FIGURE 7.

CO mediates the anti-PRV activity of HO-1. (A) PK-15 or (B) ST cells were infected with PRV at a MOI of 0.01, prior to harvesting at 12, 24, 36, and 48 hpi to detect total HbCO levels via ELISA. (C) PK-15 or (D) ST cells were incubated with 50 μM of CoPP for 24 h, prior to harvesting to detect total HbCO levels via ELISA. PRV-infected PK-15 cells were treated with 50 μM of CoPP, in the presence or absence of 50 μg/ml of Hb. After 24 h, cells were harvested to assess PRV gB mRNA and protein expression levels via (E) RT-qPCR and (F) western blotting, respectively, while (G) supernatants were harvested to measure virus copies via RT-qPCR. PRV-infected PK-15 or ST cells were incubated with 3% FBS + DMEM containing 0, 10, 25, and 50 μM of CORM-2 or 50 μM of inactive CORM-2 for 36 h.
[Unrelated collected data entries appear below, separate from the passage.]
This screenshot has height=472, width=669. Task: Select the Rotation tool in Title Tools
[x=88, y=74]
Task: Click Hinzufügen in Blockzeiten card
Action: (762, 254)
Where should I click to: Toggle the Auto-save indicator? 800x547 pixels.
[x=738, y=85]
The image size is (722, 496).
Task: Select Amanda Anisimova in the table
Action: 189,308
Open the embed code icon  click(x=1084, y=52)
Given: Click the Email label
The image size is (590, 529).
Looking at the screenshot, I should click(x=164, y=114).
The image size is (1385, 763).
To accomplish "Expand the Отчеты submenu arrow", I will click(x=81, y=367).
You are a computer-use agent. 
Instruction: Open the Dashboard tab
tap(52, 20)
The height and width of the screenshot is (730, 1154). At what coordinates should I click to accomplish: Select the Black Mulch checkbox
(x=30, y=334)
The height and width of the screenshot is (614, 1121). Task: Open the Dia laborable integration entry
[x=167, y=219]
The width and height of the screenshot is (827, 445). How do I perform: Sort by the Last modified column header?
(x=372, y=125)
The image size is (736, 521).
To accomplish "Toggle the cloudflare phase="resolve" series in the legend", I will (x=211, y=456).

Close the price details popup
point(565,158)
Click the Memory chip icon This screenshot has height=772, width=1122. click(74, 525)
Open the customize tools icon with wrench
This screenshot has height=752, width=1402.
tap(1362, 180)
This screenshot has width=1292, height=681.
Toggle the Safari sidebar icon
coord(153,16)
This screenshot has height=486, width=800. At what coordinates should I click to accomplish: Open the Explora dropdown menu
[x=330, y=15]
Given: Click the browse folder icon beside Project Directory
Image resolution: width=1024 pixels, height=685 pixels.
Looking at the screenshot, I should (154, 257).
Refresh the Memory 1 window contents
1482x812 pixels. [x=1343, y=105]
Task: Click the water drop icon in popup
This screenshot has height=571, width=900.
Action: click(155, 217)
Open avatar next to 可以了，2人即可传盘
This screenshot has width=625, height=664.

Cells and supernatants were collected for PRV replication analysis via (I,K) western blotting and (H,J) RT-qPCR. Data are presented as the mean ± standard deviation of three independent experiments. *P < 0.05, **P < 0.01, ***P < 0.001. CO, carbon monoxide; PRV, pseudorabies virus; HO-1, heme oxygenase-1; Hb, hemoglobin; ELISA, enzyme-linked immunosorbent assay; CoPP, cobalt-protoporphyrin; RT-qPCR, reverse transcription-quantitative PCR; CORM, CO-releasing molecules.